▶ **Texto proporcionado**:
Se cumplen dos años de la jornada en la que San Juan fue noticia nacional por algo que no terminó en tragedia de casualidad. Momentos de desesperación y angustia se vivieron en el Hipódromo del Jockey Club, cuando cientos de personas se acercaron a disfrutar una de las tradicionales visitas del Hollywood Park.
Sin embargo, una falla en uno de los aparatos sembró el terror. El Discovery, uno de los juegos más concurridos, se rompió y 31 personas quedaron suspendidas en el aire durante casi 4 horas. Se trata de una rueda gigante que gira sobre su eje y es elevada a las alturas por un brazo mecánico sostenido desde la base.
Fueron momentos de tensión extrema, donde parecía que la tragedia podía ocurrir en cualquier momento. Abajo, amigos y familiares rompían en llanto. El aparato se detuvo cuando giraba a más de 20 metros de altura. Intervino personal de Bomberos con una grúa especial para rescatar una a una a las personas atrapadas, muchos de ellas menores.

▶ **Material de origen**:
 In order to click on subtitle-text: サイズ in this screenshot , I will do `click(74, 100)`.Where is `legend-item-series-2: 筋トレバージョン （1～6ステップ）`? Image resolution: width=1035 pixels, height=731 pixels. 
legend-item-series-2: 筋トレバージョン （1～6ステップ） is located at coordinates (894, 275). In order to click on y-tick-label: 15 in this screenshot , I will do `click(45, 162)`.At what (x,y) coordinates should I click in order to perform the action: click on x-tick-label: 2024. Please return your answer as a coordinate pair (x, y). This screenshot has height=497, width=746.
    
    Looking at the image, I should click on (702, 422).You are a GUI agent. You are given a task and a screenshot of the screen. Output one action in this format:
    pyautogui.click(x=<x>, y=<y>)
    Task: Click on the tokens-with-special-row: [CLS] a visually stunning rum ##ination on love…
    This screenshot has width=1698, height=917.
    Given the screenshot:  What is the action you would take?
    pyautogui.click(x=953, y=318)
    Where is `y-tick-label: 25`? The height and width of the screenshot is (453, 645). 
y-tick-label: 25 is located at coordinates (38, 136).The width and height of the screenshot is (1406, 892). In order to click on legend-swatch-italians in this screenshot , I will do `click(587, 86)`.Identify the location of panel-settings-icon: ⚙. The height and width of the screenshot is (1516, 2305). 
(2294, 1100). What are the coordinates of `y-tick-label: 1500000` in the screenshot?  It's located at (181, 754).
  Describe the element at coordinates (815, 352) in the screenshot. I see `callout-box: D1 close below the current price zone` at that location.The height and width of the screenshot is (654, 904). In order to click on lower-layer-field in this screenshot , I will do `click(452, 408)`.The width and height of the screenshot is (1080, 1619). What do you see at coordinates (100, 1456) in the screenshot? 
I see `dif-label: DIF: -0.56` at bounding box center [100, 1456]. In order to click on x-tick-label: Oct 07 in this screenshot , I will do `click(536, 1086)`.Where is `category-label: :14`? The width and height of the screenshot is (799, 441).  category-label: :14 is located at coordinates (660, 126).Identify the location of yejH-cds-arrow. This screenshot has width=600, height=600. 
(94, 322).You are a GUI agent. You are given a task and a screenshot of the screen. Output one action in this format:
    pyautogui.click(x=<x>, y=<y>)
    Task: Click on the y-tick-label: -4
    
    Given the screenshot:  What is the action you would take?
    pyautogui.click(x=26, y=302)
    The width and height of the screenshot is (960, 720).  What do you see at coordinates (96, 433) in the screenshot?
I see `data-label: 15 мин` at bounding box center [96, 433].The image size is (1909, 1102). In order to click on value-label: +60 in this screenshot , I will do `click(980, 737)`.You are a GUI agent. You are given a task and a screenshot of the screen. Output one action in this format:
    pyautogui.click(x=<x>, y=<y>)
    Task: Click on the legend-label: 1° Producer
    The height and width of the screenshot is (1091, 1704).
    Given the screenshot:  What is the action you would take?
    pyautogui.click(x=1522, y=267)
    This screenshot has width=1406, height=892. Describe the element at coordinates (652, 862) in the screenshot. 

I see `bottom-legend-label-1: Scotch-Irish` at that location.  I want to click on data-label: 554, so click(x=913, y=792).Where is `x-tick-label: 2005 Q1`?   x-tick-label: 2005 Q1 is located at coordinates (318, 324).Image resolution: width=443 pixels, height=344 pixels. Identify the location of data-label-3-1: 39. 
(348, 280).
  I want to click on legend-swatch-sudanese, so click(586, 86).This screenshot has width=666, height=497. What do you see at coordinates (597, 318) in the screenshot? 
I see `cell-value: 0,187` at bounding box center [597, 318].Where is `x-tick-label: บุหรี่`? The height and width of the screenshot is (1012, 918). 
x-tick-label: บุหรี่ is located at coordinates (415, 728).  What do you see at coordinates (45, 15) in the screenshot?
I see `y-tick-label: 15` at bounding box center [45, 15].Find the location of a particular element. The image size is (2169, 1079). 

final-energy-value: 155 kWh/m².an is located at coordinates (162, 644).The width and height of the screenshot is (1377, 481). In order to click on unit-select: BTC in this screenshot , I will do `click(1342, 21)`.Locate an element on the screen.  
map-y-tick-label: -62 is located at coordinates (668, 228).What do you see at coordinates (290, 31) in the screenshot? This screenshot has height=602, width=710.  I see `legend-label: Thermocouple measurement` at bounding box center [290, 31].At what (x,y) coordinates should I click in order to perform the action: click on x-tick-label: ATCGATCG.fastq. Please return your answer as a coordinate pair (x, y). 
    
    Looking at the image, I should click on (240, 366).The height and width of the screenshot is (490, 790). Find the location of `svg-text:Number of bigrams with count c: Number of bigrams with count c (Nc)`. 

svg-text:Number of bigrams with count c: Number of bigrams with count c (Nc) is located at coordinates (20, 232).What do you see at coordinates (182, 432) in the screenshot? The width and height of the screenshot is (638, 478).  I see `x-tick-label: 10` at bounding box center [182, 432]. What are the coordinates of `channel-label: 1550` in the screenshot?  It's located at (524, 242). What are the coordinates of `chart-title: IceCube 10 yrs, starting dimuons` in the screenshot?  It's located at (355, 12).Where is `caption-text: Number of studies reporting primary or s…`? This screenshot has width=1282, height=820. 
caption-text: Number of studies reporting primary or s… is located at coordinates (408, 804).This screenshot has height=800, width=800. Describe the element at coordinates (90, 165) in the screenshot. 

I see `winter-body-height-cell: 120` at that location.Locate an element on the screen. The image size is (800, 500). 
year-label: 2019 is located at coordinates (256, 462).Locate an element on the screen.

▶ **Tareas del ejercicio**:
(a) Según el texto sobre el accidente en el Hipódromo del Jockey Club, ¿cuántas personas quedaron suspendidas en el aire?
(b) Reescribe el tramo del texto sobre el accidente en el hipódromo que va desde "Se cumplen dos" hasta "desde la base." y cambia el nombre "Discovery" por "Ciclón".
(c) Prosigue el texto sobre el accidente en el Hipódromo del Jockey Club desde donde termina.

▶ **Respuestas por tarea**:
(a) 31 personas.

(b)
Se cumplen dos años de la jornada en la que San Juan fue noticia nacional por algo que no terminó en tragedia de casualidad. Momentos de desesperación y angustia se vivieron en el Hipódromo del Jockey Club, cuando cientos de personas se acercaron a disfrutar una de las tradicionales visitas del Hollywood Park.
Sin embargo, una falla en uno de los aparatos sembró el terror. El Ciclón, uno de los juegos más concurridos, se rompió y 31 personas quedaron suspendidas en el aire durante casi 4 horas. Se trata de una rueda gigante que gira sobre su eje y es elevada a las alturas por un brazo mecánico sostenido desde la base.

(c)
¿Qué pasó? El juego ya había dado la primera vuelta de 360º y se encaminaba al segundo giro, pero se escucharon crujidos y en un momento la rueda quedó trabada en uno de los puntos de máxima altura. Tanto los espectadores como los participantes empezaron a notar que algo estaba mal, pues la rueda continuaba girando, pero ya no bajaba a la superficie.
Los encargados cruzaban miradas, hasta que después de varias vueltas reconocieron la falla y de inmediato se desató la locura. Los 31 estaban atrapados en las alturas, a la intemperie, boca abajo y sin saber cuándo iba a terminar la pesadilla. Abajo, la situación también se descontroló: los familiares arremetieron contra los encargados y hubo gritos, insultos y llanto.

Además colocaron una colchoneta inflable gigante para poder amortiguar cualquier posible caída y asistencia de ambulancias y hasta un psicólogo, explicaron las autoridades.
Los gritos desesperados de quienes quedaron colgados erizaban la piel. Y el paso de las agujas del reloj era eterno. Al tocar tierra, las víctimas eran atendidas por un equipo médico. Muchos terminaron con náuseas, vómito y mareos, pero afortunadamente ninguno sufrió heridas de gravedad.
Diez días después del hecho, el juez Carlos Lima y cuatro ingenieros de la Universidad Nacional de San Juan se hicieron presentes en el predio para inspeccionar el Discovery. Tal como lo había solicitado la Justicia, la UNSJ aportó a la tarea ingenieros eléctricos, uno de ellos especializado en higiene y seguridad, uno mecánico y otro electromecánico.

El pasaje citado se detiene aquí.